Dinoswearunderpants · 27/06/2023 16:52

Arukat · 27/06/2023 14:07

Thanks so much for your reply and it does make sense. I think the problem is that it would break my partners heart if I were to cut contact as we always hang out all together and it would make things very difficult for my partner to continue having a relationship with the other couple (it would just make things awkward). We are also part of a wider group of friends who are very close and it would make things very awkward with everyone involved.

I would rather, if possible, learn to stop being resentful so that we can all still hang out. But I don’t know how to go about changing my feelings

I'm not saying cut contact, I'm staying stop initiating it. Let them do the organising.

conversationsinthedark · 27/06/2023 16:54

Just to add....this thread has given me the nudge to message her first today ;) she'll be impressed!

Arukat · 27/06/2023 20:16

@conversationsinthedark Lol! I’m glad to hear that 😅I do totally get what you’re saying about life getting in the way of replying. It’s not so much the forgetting to reply that bugs me (I do this, as do lots of my other friends and I really don’t see it as an issue) but the lack of initiation at meeting up - and letting their partner do all the replying rather than replying themselves.

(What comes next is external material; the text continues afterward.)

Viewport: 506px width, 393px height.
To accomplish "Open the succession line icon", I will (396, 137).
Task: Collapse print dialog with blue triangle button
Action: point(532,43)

thanks very much for the replies - I will do as suggested and just step back from initiating things from now on.

OP posts:
insatiableme · 27/06/2023 20:23

Is she busy? Working long hours, kids? I have a friend that makes digs at me not replying etc. but in reality I work 12 hour shifts and on my two days off three max, its catch up time with house work and and spending time as a family. As much as I love spending time with my friend she works two hours a day week days and has allot more free time than me. I think sometimes stepping back and understanding what is going on in other people's life. Although I understand it's frustrating it's also hard when your life is very full on.

RedHelenB · 27/06/2023 20:27

SnapPop · 27/06/2023 14:43

Can you compromise? Don't cut contact and continue to hang out in a group. But stop proactively engaging with them and become more passive / responsive.

This

Arukat · 27/06/2023 20:35

@insatiableme nope - we have kids but they don’t which is sometimes why I feel extra pissed off. Their job is the same level of stress as mine and my partner’s.

It is possible that they don’t want to initiate because they don’t know what would work with our kids/want kid free activities - I hadn’t thought of this but could genuinely be the reason.

OP posts:
Arukat · 27/06/2023 20:37

Having said that, the poor contact stems from before kids were in the picture, but I think I have grown more resentful since being short on time and having kids

OP posts:
Nowvoyager99 · 27/06/2023 21:08

I would take a step back.

However, there’s no law saying you are only allowed to contact her on this group chat.

Could you message her 1:1? Or, God forbid, call her?

DatingDinosaur · 28/06/2023 07:46

You can’t change your feelings but you can change your expectations and accept that this is the dynamic between your friend and her partner. It might not suit you and it might not be how you'd do things, but it’s not your place to dictate how they communicate with their wider circle of friends.